— BEGIN —

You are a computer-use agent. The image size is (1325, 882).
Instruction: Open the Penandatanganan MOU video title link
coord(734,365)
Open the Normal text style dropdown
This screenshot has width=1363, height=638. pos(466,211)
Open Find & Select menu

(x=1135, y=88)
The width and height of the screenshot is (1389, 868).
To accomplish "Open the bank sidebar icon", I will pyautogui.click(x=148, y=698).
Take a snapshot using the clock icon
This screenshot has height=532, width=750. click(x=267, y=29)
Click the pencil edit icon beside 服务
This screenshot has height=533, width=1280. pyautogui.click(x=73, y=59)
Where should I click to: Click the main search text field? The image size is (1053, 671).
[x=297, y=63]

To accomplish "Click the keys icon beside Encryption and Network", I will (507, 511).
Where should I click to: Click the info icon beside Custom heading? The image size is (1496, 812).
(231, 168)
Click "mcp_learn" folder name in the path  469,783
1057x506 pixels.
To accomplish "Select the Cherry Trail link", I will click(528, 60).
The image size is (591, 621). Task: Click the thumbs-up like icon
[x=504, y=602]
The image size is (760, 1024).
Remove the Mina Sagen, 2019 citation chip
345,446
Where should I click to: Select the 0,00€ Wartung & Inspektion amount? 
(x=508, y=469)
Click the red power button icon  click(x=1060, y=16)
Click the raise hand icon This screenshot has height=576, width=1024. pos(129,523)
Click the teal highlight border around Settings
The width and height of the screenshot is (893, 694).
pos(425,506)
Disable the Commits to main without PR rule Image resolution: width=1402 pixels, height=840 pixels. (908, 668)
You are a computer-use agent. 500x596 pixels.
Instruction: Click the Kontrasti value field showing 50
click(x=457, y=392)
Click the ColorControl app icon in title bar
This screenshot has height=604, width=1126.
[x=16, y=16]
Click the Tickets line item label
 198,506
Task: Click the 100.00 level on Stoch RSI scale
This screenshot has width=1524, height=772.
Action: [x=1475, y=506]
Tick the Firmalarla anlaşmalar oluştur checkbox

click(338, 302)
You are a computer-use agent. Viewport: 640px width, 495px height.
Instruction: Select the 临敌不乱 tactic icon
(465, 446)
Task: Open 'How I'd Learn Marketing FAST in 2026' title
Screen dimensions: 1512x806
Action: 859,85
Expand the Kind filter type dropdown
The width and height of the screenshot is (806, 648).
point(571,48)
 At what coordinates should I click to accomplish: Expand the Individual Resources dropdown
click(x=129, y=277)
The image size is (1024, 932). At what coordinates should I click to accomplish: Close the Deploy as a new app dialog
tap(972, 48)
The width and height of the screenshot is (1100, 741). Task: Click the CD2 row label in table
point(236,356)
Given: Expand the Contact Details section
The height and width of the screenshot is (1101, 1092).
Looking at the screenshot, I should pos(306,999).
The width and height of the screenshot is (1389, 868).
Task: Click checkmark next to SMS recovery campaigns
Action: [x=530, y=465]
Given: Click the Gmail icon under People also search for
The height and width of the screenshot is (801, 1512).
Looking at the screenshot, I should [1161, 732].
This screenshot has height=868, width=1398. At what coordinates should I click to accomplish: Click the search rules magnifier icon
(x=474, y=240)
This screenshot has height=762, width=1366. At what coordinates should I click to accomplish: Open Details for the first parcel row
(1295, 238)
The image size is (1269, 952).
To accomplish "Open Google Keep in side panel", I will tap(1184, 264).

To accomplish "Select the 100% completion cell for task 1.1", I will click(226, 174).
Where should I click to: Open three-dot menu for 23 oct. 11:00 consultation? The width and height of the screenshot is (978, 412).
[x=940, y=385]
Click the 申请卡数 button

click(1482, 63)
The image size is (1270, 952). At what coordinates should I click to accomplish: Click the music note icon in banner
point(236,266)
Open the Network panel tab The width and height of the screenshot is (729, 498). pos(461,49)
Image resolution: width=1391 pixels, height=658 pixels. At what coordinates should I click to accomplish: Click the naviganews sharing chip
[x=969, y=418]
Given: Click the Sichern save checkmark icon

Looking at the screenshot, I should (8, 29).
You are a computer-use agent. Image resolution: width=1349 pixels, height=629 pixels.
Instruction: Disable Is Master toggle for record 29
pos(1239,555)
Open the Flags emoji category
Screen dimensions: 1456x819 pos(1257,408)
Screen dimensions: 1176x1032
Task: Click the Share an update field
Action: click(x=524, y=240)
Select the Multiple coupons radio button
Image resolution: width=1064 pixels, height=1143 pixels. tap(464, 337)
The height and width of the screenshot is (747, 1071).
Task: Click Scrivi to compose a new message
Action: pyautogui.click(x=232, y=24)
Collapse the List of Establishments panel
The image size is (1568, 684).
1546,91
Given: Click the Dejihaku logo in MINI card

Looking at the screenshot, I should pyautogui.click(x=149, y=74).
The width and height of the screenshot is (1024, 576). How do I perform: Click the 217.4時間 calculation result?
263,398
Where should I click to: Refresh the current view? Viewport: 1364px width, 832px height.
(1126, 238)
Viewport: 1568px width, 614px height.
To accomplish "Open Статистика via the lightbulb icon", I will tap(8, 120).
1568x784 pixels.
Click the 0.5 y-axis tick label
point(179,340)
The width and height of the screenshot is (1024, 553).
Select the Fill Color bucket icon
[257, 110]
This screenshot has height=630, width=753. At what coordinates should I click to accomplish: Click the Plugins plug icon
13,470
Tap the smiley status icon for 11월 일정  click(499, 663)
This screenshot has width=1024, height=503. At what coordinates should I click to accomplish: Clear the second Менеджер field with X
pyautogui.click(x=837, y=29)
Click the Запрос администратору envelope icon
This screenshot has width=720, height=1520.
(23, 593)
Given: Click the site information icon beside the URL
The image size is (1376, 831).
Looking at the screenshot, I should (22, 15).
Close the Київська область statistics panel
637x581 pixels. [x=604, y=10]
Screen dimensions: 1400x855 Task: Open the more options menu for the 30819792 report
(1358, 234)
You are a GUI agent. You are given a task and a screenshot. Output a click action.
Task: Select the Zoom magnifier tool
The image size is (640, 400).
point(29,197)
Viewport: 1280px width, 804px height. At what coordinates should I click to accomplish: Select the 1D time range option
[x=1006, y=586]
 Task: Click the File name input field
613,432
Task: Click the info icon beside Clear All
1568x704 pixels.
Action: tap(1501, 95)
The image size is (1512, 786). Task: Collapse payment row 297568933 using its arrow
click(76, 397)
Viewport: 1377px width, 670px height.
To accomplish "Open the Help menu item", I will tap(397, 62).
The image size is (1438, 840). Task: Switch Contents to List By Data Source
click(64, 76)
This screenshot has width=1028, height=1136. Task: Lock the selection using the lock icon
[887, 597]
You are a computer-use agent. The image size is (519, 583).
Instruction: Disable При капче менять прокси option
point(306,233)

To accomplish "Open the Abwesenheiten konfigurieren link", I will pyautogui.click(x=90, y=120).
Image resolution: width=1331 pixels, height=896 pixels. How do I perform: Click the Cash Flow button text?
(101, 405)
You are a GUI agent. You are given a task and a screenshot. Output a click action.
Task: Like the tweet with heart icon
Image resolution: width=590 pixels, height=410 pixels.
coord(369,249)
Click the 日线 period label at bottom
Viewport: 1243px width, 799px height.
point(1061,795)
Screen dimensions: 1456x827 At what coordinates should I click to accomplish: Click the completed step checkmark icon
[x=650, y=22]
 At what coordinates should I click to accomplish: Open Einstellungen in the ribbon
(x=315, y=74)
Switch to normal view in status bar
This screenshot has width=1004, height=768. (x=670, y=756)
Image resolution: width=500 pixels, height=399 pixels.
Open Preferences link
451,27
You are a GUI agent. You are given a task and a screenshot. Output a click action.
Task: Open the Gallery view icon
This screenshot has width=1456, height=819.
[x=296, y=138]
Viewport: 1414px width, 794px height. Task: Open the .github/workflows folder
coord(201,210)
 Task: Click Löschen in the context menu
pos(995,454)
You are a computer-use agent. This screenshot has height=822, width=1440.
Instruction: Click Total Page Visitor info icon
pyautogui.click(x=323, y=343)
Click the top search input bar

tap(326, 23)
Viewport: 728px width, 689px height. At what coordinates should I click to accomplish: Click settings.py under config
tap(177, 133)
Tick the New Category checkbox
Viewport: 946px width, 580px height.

— END —

◆ **Exercise**:
Update the listing lines starting with the line with "This screenshot has height=868, width=1398." and going on through the line with "Looking at the screenshot, I should (8, 29).": rewrite only those lines, changing "coordinates" to "location" and keeping everything else the same.

◆ **Task output**:
This screenshot has height=868, width=1398. At what location should I click to accomplish: Click the search rules magnifier icon
(x=474, y=240)
This screenshot has height=762, width=1366. At what location should I click to accomplish: Open Details for the first parcel row
(1295, 238)
The image size is (1269, 952).
To accomplish "Open Google Keep in side panel", I will tap(1184, 264).

To accomplish "Select the 100% completion cell for task 1.1", I will click(226, 174).
Where should I click to: Open three-dot menu for 23 oct. 11:00 consultation? The width and height of the screenshot is (978, 412).
[x=940, y=385]
Click the 申请卡数 button

click(1482, 63)
The image size is (1270, 952). At what location should I click to accomplish: Click the music note icon in banner
point(236,266)
Open the Network panel tab The width and height of the screenshot is (729, 498). pos(461,49)
Image resolution: width=1391 pixels, height=658 pixels. At what location should I click to accomplish: Click the naviganews sharing chip
[x=969, y=418]
Given: Click the Sichern save checkmark icon

Looking at the screenshot, I should (8, 29).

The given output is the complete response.